Lüschow, V., von Storch, J.-S., & Marotzke, J. (2019). Diagnosing the influence of mesoscale eddy fluxes on the deep western boundary current in the 1/10° STORM / NCEP simulation. Journal of Physical Oceanography, 49, 751-764. doi:10.1175/JPO-D-18-0103.1.


Cite as: https://hdl.handle.net/21.11116/0000-0002-E5B1-3
Abstract
AbstractUsing a 0.1-degree ocean model, this paper establishes a consistent picture of the interaction of mesoscale eddy density fluxes with the geostrophic deep western boundary current (DWBC) in the Atlantic between 26°N and 20°S. Above the DWBC core (the level of maximum southward flow, ~2000 m depth), the eddies flatten isopycnals and hence decrease the potential energy of the mean flow, which agrees with their interpretation and parametrization in the Gent-McWilliams framework.

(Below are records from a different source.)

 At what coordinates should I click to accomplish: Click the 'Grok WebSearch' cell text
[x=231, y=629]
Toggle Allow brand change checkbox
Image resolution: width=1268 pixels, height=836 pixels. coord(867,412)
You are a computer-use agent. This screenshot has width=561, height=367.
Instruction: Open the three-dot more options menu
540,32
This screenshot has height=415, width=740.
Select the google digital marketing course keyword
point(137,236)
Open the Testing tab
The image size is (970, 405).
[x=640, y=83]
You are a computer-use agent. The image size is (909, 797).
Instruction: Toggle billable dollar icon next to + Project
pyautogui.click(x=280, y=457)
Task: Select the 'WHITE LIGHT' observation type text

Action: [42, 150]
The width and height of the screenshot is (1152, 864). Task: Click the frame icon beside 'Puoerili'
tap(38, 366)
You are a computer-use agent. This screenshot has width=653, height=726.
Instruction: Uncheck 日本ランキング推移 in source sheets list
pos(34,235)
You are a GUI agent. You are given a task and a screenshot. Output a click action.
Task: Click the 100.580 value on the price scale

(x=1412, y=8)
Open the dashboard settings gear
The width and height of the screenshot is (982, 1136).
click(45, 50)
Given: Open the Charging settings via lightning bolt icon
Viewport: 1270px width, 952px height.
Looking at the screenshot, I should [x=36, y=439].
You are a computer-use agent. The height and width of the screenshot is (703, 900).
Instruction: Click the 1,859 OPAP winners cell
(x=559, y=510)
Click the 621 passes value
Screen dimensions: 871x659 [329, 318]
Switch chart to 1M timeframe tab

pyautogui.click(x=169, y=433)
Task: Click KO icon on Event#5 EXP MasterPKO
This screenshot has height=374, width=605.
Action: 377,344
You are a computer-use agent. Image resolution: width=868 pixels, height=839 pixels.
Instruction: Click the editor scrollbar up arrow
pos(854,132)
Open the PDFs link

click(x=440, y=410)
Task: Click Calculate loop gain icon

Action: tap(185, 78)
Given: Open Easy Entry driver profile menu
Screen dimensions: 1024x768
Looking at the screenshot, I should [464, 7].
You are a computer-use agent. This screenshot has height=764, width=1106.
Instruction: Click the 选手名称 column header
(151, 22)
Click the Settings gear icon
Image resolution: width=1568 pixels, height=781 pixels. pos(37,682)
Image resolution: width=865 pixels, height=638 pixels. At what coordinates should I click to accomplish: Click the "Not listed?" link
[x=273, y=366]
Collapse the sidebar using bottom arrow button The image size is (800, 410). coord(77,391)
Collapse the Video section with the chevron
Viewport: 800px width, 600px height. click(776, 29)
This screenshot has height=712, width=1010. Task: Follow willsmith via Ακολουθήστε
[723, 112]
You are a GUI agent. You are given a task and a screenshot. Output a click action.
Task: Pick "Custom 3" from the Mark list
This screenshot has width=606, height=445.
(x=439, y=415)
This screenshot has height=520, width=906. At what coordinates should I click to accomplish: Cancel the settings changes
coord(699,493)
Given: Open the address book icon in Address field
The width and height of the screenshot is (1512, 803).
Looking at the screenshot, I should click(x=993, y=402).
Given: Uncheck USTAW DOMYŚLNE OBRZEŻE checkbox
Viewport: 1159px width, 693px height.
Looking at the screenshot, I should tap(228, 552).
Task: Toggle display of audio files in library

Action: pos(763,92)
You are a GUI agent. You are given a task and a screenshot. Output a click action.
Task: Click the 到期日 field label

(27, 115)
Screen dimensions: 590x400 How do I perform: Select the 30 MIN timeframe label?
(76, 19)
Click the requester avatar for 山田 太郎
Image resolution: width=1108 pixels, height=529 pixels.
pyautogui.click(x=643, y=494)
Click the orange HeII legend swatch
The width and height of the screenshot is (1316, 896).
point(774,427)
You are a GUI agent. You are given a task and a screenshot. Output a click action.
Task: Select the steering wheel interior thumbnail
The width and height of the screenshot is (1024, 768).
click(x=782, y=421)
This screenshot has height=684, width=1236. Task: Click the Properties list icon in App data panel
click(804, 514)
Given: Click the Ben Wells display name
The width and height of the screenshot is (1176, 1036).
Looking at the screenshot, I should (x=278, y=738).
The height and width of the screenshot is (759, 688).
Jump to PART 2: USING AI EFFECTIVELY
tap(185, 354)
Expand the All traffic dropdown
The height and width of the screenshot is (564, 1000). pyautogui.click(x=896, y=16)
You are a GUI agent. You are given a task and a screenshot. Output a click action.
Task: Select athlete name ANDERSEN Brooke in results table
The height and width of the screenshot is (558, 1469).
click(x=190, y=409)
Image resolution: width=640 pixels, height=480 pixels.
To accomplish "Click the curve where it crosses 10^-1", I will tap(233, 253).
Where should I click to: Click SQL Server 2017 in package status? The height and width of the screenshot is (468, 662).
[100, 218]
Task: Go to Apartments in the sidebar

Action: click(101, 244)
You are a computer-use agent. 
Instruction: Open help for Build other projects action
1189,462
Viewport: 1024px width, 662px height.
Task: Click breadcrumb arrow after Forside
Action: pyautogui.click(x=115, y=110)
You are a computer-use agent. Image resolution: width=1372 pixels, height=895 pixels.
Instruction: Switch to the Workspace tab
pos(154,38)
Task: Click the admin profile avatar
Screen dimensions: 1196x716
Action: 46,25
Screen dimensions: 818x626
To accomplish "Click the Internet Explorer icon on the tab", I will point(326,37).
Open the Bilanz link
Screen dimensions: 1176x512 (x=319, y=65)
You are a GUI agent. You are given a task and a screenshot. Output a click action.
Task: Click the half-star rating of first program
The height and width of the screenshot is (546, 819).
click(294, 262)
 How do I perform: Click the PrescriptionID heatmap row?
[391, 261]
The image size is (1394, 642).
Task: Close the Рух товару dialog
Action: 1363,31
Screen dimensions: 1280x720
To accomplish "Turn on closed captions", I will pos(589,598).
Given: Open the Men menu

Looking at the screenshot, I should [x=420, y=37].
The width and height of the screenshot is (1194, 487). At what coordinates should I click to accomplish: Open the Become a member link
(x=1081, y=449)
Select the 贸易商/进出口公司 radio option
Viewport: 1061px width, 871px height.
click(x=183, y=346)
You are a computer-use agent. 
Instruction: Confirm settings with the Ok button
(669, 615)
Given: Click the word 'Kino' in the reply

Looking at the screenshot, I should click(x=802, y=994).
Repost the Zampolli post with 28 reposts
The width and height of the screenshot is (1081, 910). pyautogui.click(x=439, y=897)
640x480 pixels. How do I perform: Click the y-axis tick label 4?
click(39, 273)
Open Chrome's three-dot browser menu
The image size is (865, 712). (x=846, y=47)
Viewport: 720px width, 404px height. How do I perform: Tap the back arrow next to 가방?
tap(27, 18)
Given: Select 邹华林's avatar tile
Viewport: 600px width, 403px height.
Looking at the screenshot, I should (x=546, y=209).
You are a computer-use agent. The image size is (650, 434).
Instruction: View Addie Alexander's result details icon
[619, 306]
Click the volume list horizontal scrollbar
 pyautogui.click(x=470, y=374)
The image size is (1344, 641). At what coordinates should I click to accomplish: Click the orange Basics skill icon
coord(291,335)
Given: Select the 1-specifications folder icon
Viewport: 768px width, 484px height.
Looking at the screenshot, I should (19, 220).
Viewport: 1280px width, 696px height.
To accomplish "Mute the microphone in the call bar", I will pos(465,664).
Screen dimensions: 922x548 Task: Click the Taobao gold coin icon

Below the core, even though the eddy fluxes have a weaker magnitude, they systematically steepen isopycnals and thus feed potential energy to the mean flow, which contradicts common expectations. These two vertically separated eddy regimes are found through an analysis of the eddy density flux divergence in stream-following coordinates. In addition, pathways of potential energy in terms of the Lorenz energy cycle reveal this regime shift. The two-fold eddy effect on density is balanced by an overturning in the plane normal to the DWBC. Its direction is clockwise (with upwelling close to the shore and downwelling further offshore) north of the equator. In agreement with the sign change in the Coriolis parameter, the overturning changes direction to anti-clockwise south of the equator. Within the domain covered in this study, except in a narrow band around the equator, this scenario is robust along the DWBC.